■ BRIEF ■
Output the entries below without any alteration.

(Records from a data collection)
───

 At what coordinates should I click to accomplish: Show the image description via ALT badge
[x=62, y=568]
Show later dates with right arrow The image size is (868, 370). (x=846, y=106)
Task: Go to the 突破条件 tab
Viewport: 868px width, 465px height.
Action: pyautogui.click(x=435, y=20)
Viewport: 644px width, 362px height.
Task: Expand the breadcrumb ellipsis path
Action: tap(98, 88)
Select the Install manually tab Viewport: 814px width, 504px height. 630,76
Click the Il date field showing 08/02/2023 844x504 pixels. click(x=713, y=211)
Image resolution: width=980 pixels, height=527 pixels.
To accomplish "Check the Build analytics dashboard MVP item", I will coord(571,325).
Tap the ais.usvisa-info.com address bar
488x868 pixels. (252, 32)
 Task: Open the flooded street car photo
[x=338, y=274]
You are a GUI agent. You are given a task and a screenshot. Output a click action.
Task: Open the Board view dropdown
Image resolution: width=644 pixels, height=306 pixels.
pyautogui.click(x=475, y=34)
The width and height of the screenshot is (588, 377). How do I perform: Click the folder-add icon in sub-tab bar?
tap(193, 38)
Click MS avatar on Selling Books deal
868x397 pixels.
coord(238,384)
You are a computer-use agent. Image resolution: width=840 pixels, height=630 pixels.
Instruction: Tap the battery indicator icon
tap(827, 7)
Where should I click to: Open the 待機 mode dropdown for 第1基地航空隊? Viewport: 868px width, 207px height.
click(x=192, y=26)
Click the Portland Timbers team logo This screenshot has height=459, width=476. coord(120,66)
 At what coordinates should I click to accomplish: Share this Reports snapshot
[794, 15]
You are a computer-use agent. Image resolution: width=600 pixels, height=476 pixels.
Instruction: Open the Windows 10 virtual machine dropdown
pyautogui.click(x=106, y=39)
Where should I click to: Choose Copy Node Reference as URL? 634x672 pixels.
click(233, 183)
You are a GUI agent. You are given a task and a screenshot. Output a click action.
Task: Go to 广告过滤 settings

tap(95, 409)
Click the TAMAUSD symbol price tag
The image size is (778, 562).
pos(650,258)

───

■ ANSWER BELOW ■
 At what coordinates should I click to accomplish: Show the image description via ALT badge
[x=62, y=568]
Show later dates with right arrow The image size is (868, 370). (x=846, y=106)
Task: Go to the 突破条件 tab
Viewport: 868px width, 465px height.
Action: pyautogui.click(x=435, y=20)
Viewport: 644px width, 362px height.
Task: Expand the breadcrumb ellipsis path
Action: tap(98, 88)
Select the Install manually tab Viewport: 814px width, 504px height. 630,76
Click the Il date field showing 08/02/2023 844x504 pixels. click(x=713, y=211)
Image resolution: width=980 pixels, height=527 pixels.
To accomplish "Check the Build analytics dashboard MVP item", I will coord(571,325).
Tap the ais.usvisa-info.com address bar
488x868 pixels. (252, 32)
 Task: Open the flooded street car photo
[x=338, y=274]
You are a GUI agent. You are given a task and a screenshot. Output a click action.
Task: Open the Board view dropdown
Image resolution: width=644 pixels, height=306 pixels.
pyautogui.click(x=475, y=34)
The width and height of the screenshot is (588, 377). How do I perform: Click the folder-add icon in sub-tab bar?
tap(193, 38)
Click MS avatar on Selling Books deal
868x397 pixels.
coord(238,384)
You are a computer-use agent. Image resolution: width=840 pixels, height=630 pixels.
Instruction: Tap the battery indicator icon
tap(827, 7)
Where should I click to: Open the 待機 mode dropdown for 第1基地航空隊? Viewport: 868px width, 207px height.
click(x=192, y=26)
Click the Portland Timbers team logo This screenshot has height=459, width=476. coord(120,66)
 At what coordinates should I click to accomplish: Share this Reports snapshot
[794, 15]
You are a computer-use agent. Image resolution: width=600 pixels, height=476 pixels.
Instruction: Open the Windows 10 virtual machine dropdown
pyautogui.click(x=106, y=39)
Where should I click to: Choose Copy Node Reference as URL? 634x672 pixels.
click(233, 183)
You are a GUI agent. You are given a task and a screenshot. Output a click action.
Task: Go to 广告过滤 settings

tap(95, 409)
Click the TAMAUSD symbol price tag
The image size is (778, 562).
pos(650,258)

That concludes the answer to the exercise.